Thermodynamic systems as bosonic strings

TL;DR

This paper models thermodynamic systems using geometric principles, showing that their phase space and equilibrium states can be described by invariant metrics satisfying Nambu-Goto-like equations, linking thermodynamics with string theory concepts.

Contribution

It introduces a novel geometric framework for thermodynamics based on variational principles and string theory analogies, providing new solutions for thermodynamic systems.

Findings

Legendre invariant metrics describe ideal and van der Waals gases.

Equilibrium space volume elements are extremal, satisfying Nambu-Goto equations.

New solutions potentially representing specific thermodynamic systems are derived.

Abstract

We apply variational principles in the context of geometrothermodynamics.

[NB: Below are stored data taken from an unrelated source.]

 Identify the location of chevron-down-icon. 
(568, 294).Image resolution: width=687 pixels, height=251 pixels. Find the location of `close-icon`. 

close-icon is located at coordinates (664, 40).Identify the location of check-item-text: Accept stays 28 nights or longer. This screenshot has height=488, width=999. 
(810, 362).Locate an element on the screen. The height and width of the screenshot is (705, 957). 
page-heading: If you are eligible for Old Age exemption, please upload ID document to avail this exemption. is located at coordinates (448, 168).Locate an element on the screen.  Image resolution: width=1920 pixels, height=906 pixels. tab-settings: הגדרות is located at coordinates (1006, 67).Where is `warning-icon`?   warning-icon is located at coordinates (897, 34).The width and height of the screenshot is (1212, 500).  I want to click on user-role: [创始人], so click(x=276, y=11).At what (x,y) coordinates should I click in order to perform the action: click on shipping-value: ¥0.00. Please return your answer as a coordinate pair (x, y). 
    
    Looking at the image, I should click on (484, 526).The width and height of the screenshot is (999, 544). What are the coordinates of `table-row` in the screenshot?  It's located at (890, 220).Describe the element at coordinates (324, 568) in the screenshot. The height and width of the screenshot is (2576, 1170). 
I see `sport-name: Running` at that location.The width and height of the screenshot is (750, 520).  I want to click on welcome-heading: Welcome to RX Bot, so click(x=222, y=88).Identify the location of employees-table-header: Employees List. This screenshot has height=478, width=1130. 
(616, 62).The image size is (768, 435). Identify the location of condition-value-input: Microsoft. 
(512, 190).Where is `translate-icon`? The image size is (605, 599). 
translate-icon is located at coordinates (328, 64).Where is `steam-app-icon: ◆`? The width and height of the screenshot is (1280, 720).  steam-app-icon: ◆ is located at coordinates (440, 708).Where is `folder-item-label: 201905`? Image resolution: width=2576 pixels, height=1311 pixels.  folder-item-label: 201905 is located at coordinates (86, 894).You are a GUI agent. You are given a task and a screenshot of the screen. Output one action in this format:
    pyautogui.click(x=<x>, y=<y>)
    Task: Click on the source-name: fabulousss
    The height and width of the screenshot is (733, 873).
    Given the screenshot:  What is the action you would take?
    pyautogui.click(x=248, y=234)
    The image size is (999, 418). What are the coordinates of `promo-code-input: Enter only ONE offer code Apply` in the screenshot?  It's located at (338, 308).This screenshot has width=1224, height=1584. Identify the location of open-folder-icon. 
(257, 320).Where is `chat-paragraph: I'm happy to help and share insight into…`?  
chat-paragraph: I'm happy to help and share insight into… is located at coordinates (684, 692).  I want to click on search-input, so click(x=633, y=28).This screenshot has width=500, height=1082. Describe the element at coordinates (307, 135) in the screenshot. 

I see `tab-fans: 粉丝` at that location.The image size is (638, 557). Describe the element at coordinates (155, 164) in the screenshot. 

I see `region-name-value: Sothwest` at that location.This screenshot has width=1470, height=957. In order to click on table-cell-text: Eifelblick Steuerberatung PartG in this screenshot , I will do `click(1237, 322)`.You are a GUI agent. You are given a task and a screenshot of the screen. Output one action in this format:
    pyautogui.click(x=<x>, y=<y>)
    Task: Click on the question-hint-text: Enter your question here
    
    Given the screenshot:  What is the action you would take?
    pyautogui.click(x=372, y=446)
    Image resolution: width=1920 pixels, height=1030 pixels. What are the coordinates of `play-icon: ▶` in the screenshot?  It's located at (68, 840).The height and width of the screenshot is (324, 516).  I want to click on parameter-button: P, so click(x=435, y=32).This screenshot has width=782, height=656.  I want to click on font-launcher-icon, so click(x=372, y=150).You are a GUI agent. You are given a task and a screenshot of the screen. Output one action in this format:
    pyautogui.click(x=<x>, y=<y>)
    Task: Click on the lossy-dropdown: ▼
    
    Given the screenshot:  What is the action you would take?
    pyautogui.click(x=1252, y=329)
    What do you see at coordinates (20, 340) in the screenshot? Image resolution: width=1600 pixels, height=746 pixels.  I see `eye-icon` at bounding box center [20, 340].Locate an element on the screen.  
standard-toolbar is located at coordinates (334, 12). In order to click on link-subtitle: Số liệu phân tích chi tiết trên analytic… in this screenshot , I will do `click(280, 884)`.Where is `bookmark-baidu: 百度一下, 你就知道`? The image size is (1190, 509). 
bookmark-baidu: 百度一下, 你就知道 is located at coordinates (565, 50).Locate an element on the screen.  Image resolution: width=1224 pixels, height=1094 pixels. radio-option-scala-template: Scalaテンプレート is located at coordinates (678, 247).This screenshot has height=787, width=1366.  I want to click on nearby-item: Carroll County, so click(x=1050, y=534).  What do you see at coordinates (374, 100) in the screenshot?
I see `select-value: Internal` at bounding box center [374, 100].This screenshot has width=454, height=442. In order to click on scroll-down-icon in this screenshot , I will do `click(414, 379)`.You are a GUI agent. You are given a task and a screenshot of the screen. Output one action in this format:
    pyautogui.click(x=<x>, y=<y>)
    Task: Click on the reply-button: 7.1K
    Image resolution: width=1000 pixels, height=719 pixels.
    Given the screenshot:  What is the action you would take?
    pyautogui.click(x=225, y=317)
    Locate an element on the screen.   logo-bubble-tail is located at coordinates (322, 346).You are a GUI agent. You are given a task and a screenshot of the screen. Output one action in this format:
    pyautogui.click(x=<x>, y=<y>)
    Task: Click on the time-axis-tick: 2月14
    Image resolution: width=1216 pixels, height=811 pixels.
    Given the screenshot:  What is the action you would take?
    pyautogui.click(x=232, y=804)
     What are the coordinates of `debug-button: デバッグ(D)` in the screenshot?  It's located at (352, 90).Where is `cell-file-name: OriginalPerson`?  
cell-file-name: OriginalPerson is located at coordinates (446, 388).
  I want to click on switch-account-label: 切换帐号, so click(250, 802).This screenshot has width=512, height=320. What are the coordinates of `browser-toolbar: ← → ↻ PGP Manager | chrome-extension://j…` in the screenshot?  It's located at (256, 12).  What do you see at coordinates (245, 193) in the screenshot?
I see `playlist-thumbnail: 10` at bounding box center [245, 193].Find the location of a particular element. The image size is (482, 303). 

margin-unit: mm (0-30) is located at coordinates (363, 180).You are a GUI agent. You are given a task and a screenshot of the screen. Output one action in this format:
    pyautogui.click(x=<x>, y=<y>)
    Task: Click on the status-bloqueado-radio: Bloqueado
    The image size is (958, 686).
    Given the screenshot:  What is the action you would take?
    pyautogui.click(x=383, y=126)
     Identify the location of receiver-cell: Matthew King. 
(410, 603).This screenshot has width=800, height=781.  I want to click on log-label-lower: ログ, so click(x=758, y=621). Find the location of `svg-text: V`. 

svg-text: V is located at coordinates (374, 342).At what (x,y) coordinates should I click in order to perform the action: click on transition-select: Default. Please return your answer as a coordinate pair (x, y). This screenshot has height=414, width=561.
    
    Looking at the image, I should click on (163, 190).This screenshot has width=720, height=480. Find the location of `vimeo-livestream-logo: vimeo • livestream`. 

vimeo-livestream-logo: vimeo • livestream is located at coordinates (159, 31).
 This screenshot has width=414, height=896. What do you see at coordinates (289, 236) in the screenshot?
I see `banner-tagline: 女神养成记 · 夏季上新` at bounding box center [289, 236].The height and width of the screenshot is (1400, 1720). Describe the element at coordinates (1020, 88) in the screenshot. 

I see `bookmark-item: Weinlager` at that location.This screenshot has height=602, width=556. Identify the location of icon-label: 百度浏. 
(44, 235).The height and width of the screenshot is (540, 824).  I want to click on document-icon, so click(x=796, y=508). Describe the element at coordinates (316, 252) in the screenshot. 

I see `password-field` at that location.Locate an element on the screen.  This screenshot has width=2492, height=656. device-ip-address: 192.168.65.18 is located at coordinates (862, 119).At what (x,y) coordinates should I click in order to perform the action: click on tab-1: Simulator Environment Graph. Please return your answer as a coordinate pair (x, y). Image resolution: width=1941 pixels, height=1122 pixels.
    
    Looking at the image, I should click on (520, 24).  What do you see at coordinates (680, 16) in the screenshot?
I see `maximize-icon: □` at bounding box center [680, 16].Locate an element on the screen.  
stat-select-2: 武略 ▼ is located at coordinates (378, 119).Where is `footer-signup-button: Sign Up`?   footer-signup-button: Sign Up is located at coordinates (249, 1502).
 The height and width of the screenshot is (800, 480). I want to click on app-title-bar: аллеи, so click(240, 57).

The thermodynamic phase space ${\cal T}$ and the space of equilibrium states ${\cal E}$ turn out to be described by Riemannian metrics which are invariant with respect to Legendre transformations and satisfy the differential equations following from the variation of a Nambu-Goto-like action. This implies that the volume element of ${\cal E}$ is an extremal and that ${\cal E}$ and ${\cal T}$ are related by an embedding harmonic map. We explore the physical meaning of geodesic curves in ${\cal E}$ as describing quasi-static processes that connect different equilibrium states. We present a Legendre invariant metric which is flat (curved) in the case of an ideal (van der Waals) gas and satisfies Nambu-Goto equations. The method is used to derive some new solutions which could represent particular thermodynamic systems.